**ABOUT THIS TASK**
Reproduce the whole listing that follows, character for character, and drop the images.

**EXTRACTED INFORMATION**
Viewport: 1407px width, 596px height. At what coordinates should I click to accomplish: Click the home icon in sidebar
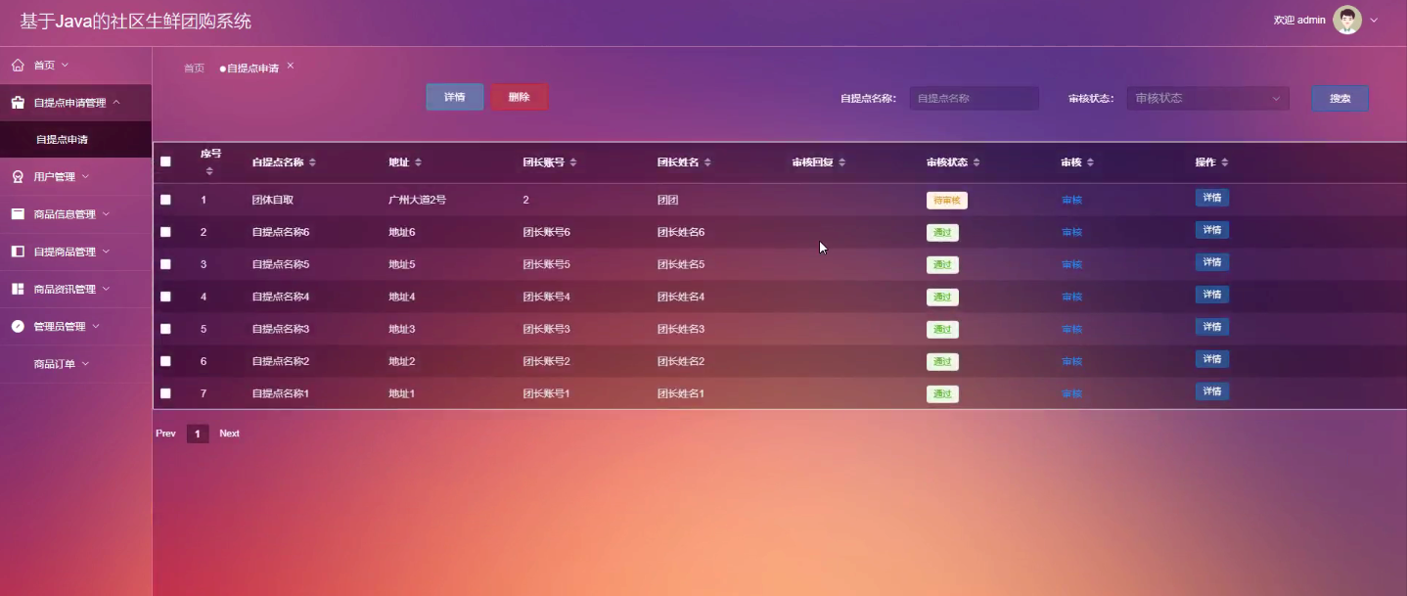(x=18, y=65)
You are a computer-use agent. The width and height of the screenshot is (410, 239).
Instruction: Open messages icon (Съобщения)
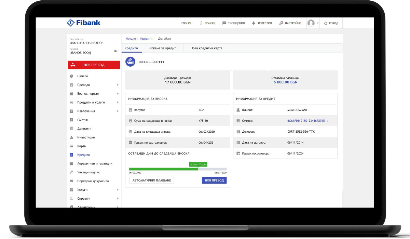(x=224, y=23)
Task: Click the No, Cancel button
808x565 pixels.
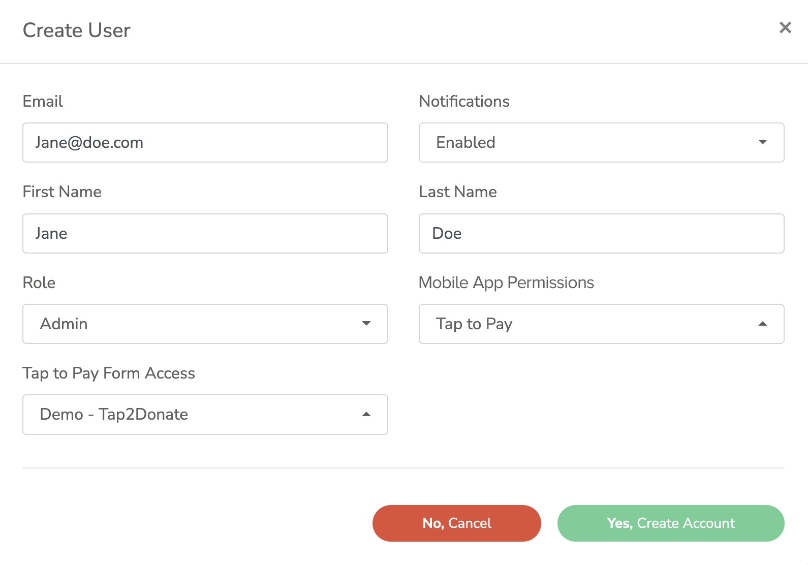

**THE COMPLETED TASK**
Viewport: 1407px width, 596px height. At what coordinates should I click to accomplish: Click the home icon in sidebar
(x=18, y=65)
You are a computer-use agent. The width and height of the screenshot is (410, 239).
Instruction: Open messages icon (Съобщения)
(x=224, y=23)
Task: Click the No, Cancel button
808x565 pixels.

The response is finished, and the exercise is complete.